The internet is a wonderful thing. You can find out important facts within seconds.
Such as this: it's not golf's fault that wrestling was voted out of the Olympics for 2020 by the International Olympic Committee, despite what members of the media and athletes in other sports believe.
You wouldn't have to scroll through one page of a Google search to find out that golf was voted into the Olympics on Oct. 9, 2009 -- three years, four months and two days before the decision was handed down to eliminate wrestling.
But one national sportswriter, Yahoo's Dan Wetzel, believes golf is to blame. Here is his column?headlined: "IOC's poor decision to add golf costs wrestling its spot in the Olympics."
Another writer, Rick Brown from the Des Moines Register, tweeted:?"I love golf, but putting it in the Olympics in place of wrestling is an absolute joke."?
Again, fuzzy memories, or not taking the time to check facts are at play here.
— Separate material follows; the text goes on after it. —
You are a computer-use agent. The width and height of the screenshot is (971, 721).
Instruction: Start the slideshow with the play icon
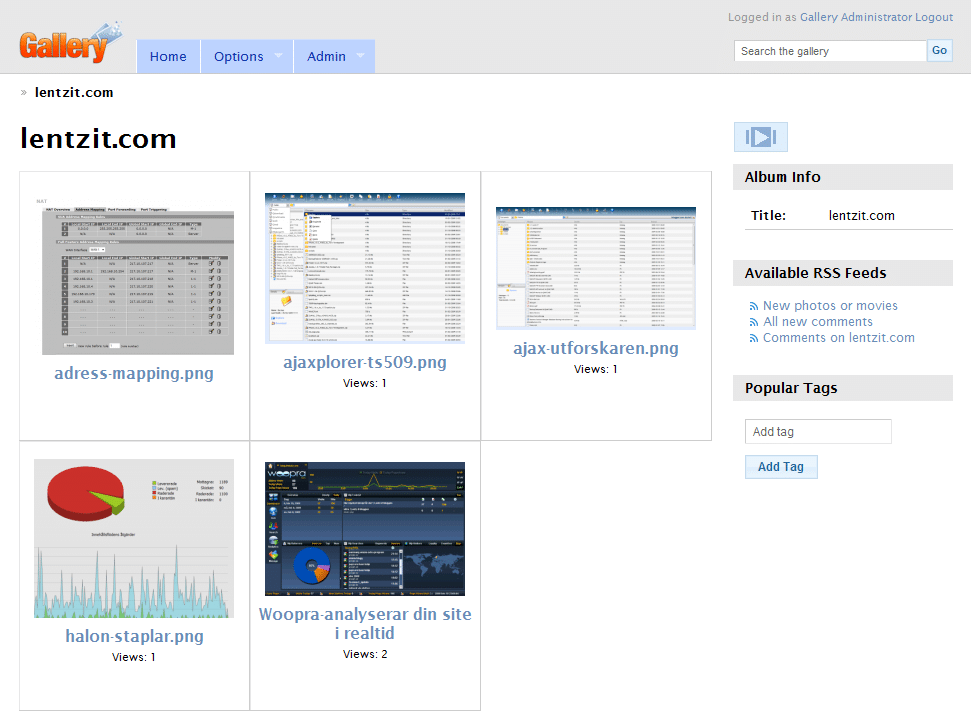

Golf was not, repeat, not put in the Olympics "in place of wrestling."
Huff Post blogger Sandip Roy, looking straight down his nose at golf, stated:?No golfer's ... ultimate career dream is winning an Olympic gold."
Oh. You know that, about every golfer in the world? Congratulations Sandip. You should go immediately to Vegas with that kind of clairvoyance.
Take MMA star Rhonda Rousey, who competed in the Olympics in judo in 2008, earning a bronze medal. Her laughable comment:?"In the original Olympics they had wrestling in there and I know they're replacing it with golf. If you don't break a sweat, it's not a sport, its a skill."
An old, worn-out criticism about golf. How much are they sweating in curling, dressage, archery and rifle shooting?
Even one of golf's major champions, Zach Johnson (from wrestling-crazed Iowa) tweeted agreement with Brown. Zach, you're one of my favorite guys on the PGA Tour but don't you realize how much Olympic golf will help the appeal of the sport world-wide ... which will only help the bottom line of every professional golfer and governing body?
But Rousey and Johnson are athletes and not charged with reporting facts. The media is.
Instead of blaming golf how about focusing on this sleazy tidbit:?Juan Antonio Samaranch Jr., of Spain, then son of the former IOC president, is an executive with the International Modern Pentathlon Union -- and on the IOC executive board. When it came to cutting one sport, the IOC had to choose between wrestling and the modern pentathlon.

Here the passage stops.